University Laboratory Animal Resources, University of Pennsylvania, Philadelphia, Pennsylvania; University of Pennsylvania School of Veterinary Medicine, Philadelphia, Dept. of Pathobiology, Philadelphia, Pennsylvania.
The Ohio State University College of Veterinary Medicine, Columbus, Ohio.
J Am Assoc Lab Anim Sci. 2021 May 1;60(3):289-297. doi: 10.30802/AALAS-JAALAS-20-000143. Epub 2021 May 10.

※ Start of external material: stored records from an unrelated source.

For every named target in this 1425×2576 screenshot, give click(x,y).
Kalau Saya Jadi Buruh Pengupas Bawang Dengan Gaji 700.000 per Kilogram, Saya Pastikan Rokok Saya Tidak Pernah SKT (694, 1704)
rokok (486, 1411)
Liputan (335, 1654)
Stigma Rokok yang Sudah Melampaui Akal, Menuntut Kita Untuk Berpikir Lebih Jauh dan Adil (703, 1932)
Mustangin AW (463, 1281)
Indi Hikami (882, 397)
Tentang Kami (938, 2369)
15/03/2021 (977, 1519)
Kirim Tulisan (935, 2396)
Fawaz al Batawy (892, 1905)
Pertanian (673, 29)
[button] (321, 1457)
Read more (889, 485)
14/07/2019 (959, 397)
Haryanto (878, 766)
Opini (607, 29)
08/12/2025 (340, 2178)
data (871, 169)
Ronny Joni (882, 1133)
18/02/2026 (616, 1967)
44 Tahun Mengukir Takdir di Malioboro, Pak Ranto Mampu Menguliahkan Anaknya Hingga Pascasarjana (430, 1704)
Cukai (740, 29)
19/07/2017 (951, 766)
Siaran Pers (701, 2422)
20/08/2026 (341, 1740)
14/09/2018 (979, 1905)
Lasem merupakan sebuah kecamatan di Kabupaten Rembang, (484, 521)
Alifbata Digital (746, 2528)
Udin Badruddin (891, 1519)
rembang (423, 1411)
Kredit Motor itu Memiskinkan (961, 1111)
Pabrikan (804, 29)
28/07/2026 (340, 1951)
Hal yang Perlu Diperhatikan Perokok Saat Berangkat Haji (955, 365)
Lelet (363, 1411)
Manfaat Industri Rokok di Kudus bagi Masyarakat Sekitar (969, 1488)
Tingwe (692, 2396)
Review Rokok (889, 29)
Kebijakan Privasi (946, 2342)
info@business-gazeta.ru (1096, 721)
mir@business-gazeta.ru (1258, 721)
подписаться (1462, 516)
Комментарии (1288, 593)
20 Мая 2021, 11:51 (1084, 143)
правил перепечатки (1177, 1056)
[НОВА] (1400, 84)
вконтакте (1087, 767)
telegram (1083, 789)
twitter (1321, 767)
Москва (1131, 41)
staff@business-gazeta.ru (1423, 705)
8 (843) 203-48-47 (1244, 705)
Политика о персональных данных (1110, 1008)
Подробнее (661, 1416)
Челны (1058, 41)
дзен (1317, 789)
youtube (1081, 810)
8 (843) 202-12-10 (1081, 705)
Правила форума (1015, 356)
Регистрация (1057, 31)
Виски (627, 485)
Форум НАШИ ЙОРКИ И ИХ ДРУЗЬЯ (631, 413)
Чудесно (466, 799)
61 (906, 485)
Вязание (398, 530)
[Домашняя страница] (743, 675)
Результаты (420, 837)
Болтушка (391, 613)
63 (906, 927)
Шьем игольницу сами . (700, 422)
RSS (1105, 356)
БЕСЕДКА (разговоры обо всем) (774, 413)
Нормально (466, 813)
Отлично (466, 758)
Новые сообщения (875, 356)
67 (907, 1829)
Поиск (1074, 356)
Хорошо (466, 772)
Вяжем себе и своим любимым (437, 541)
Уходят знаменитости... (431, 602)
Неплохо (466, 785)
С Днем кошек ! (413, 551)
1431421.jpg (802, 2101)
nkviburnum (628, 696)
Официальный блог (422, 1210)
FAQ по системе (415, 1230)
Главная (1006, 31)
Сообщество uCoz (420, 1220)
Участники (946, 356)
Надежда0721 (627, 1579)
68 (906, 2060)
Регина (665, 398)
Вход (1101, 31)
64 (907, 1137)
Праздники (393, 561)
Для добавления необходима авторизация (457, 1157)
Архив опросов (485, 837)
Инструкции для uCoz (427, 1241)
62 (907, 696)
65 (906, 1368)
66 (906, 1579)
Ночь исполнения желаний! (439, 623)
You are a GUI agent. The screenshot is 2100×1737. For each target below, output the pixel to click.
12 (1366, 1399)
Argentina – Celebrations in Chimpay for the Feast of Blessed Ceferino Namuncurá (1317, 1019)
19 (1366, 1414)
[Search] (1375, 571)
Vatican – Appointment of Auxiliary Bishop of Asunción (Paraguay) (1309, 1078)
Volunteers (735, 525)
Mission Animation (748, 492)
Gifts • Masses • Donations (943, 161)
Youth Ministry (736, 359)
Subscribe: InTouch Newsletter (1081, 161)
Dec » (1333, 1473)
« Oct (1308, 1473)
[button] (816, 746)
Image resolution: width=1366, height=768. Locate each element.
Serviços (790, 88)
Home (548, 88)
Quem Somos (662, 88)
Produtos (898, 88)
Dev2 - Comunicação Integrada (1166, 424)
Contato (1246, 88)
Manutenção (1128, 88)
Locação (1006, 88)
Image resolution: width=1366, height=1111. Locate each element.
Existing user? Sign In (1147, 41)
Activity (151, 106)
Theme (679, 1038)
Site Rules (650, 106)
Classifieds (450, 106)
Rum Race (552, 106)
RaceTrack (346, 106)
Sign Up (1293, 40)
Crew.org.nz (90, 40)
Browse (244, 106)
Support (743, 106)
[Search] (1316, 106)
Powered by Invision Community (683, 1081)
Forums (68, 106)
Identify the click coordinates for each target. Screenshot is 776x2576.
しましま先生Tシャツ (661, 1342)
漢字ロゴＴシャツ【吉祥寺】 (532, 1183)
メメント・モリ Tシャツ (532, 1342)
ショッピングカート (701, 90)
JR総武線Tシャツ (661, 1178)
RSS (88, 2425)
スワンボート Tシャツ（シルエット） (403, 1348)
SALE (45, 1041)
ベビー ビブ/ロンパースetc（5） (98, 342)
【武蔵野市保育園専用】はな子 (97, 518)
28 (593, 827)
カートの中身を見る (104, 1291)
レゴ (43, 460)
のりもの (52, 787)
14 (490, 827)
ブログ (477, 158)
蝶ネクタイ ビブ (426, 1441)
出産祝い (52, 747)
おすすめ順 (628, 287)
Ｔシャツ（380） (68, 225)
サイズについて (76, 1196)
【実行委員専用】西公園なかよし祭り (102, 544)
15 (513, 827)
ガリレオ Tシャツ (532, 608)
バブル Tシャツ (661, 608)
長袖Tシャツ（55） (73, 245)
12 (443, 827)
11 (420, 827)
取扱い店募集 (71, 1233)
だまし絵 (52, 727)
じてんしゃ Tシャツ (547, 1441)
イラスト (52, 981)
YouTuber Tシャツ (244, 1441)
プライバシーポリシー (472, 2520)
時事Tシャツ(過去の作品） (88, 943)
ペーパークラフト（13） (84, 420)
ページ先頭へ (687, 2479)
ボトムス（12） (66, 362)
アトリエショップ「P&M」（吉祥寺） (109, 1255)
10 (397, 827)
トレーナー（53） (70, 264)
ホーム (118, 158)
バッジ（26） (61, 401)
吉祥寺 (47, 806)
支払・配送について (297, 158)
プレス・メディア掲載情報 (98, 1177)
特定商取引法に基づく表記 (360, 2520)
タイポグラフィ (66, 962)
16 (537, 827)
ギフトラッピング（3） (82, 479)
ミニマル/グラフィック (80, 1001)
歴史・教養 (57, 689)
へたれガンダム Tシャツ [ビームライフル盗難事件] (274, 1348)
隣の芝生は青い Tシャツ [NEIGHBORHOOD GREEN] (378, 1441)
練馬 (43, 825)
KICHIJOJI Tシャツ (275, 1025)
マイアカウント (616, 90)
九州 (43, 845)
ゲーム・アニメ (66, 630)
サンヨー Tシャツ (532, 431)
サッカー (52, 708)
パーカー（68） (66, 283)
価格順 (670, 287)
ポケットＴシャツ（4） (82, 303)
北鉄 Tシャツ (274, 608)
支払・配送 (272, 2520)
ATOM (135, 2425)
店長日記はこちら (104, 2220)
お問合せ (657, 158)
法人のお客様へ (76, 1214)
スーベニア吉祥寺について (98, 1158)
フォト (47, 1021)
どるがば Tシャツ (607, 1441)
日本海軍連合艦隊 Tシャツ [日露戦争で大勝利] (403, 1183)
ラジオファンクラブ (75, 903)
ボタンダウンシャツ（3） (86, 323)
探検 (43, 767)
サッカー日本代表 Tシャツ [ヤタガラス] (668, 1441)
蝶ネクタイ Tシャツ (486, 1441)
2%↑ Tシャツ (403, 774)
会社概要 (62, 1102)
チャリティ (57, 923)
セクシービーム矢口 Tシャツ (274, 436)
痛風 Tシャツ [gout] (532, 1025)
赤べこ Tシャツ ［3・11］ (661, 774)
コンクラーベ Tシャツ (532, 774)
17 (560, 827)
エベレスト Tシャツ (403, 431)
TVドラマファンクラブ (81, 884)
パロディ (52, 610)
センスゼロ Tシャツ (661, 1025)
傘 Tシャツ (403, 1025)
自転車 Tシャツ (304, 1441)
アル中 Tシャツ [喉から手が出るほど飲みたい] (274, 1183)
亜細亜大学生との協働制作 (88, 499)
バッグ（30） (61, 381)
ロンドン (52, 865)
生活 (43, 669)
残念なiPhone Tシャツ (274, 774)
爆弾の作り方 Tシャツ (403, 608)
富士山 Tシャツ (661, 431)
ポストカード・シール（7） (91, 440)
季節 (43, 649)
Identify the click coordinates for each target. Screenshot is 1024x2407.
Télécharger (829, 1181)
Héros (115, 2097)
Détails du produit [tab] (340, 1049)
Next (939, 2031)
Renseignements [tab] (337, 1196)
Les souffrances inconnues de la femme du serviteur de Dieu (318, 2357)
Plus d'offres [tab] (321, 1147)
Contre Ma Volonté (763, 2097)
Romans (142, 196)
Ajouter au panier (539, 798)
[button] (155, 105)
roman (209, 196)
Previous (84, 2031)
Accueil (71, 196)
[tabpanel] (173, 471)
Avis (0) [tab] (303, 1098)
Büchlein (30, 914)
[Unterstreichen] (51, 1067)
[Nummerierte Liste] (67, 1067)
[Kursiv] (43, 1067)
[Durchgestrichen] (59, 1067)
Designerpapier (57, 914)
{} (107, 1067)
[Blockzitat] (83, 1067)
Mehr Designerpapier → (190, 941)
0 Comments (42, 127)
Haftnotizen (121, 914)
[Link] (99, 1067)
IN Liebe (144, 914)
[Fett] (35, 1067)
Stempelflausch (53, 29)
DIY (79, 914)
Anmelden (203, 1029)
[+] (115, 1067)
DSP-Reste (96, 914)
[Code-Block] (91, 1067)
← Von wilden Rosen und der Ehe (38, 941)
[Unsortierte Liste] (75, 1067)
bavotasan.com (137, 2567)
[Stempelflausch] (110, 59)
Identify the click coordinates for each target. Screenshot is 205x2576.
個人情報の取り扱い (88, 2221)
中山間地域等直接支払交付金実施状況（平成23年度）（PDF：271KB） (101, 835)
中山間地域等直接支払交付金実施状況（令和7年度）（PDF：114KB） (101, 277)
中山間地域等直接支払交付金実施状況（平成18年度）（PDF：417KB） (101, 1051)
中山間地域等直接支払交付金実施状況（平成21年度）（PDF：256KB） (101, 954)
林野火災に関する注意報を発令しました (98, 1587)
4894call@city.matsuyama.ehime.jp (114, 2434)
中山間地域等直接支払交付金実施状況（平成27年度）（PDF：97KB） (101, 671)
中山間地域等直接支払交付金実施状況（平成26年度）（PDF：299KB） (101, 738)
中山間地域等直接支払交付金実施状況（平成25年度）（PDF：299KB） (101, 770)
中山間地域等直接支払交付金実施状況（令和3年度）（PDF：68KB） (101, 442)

Oxygen supplementation is rarely considered when anesthetizing laboratory mice, despite reports that mice become profoundly hypoxic under anesthesia. Little is known about the effects of hypoxia on anesthetic performance. This article focuses on the effects of oxygen supplementation on physiologic parameters and depth of anesthesia in male and female C57BL/6 mice. Anesthesia was performed via common injectable anesthetic protocols and with isoflurane. Mice anesthetized with injectable anesthesia received one of 3 drug protocols. Low-dose ketamine/xylazine (100/8 mg/kg) was chosen to provide immobilization of mice, suitable for imaging procedures. Medium-dose ketamine/xylazine/acepromazine (100/10/1 mg/kg) was chosen as a dose that has been recommended for surgical procedures. High-dose ketamine/xylazine/acepromazine (150/12/3 mg/kg) was chosen after pilot studies to provide a long duration of a deep plane of anesthesia. We also tested the effects of oxygen supplementation on the minimum alveolar concentration (MAC) of isoflurane in mice. Mice breathed supplemental 100% oxygen, room air, or medical air with 21% oxygen. Anesthetized mice that did not receive supplemental oxygen all became hypoxic, while hypoxia was prevented in mice that received oxygen. Oxygen supplementation did not affect the MAC of isoflurane. At the high injectable dose, all mice not receiving oxygen supplementation died while all mice receiving oxygen supplementation survived. At low and medium doses, supplemental oxygen reduced the duration of the surgical plane of anesthesia (low dose with oxygen: 22 ± 14 min; low dose without supplementation: 29 ± 18 min; medium dose with oxygen: 43 ± 18 min; medium dose without supplementation: 61 ± 27 min). These results suggest that mice anesthetized with injectable and inhalant anesthesia without supplemental oxygen are routinely hypoxic. This hypoxia prolongs the duration of anesthesia with injectable drug protocols and affects survival at high doses of injectable anesthetics. Because of variable responses to injectable anesthetics in mice, oxygen supplementation is recommended for all anesthetized mice.
在给实验小鼠麻醉时,很少考虑补充氧气,尽管有报道称小鼠在麻醉下会出现严重缺氧。关于缺氧对麻醉效果的影响知之甚少。本文重点研究了氧补充对雄性和雌性 C57BL/6 小鼠生理参数和麻醉深度的影响。麻醉通过常见的注射麻醉方案和异氟烷进行。接受注射麻醉的小鼠接受了 3 种药物方案之一。选择低剂量的氯胺酮/二甲噻嗪(100/8mg/kg)以提供小鼠的固定,适合成像程序。选择中等剂量的氯胺酮/二甲噻嗪/乙酰丙嗪(100/10/1mg/kg)作为已推荐用于手术程序的剂量。在试点研究后选择高剂量的氯胺酮/二甲噻嗪/乙酰丙嗪(150/12/3mg/kg)以提供深度麻醉的长时间持续时间。我们还测试了氧补充对异氟烷在小鼠中的最低肺泡浓度(MAC)的影响。小鼠呼吸补充的 100%氧气、室内空气或含 21%氧气的医用空气。未接受补充氧气的麻醉小鼠均出现缺氧,而接受氧气的小鼠则防止了缺氧。氧补充不影响异氟烷的 MAC。在高注射剂量下,所有未接受氧补充的小鼠均死亡,而所有接受氧补充的小鼠均存活。在低剂量和中剂量下,补充氧气减少了手术麻醉平面的持续时间(低剂量吸氧:22±14min;低剂量无补充:29±18min;中剂量吸氧:43±18min;中剂量无补充:61±27min)。这些结果表明,未接受补充氧气的注射和吸入麻醉的小鼠常规性缺氧。这种缺氧延长了注射药物方案的麻醉持续时间,并影响高剂量注射麻醉剂的存活。由于小鼠对注射麻醉剂的反应不同,建议所有麻醉的小鼠都进行氧补充。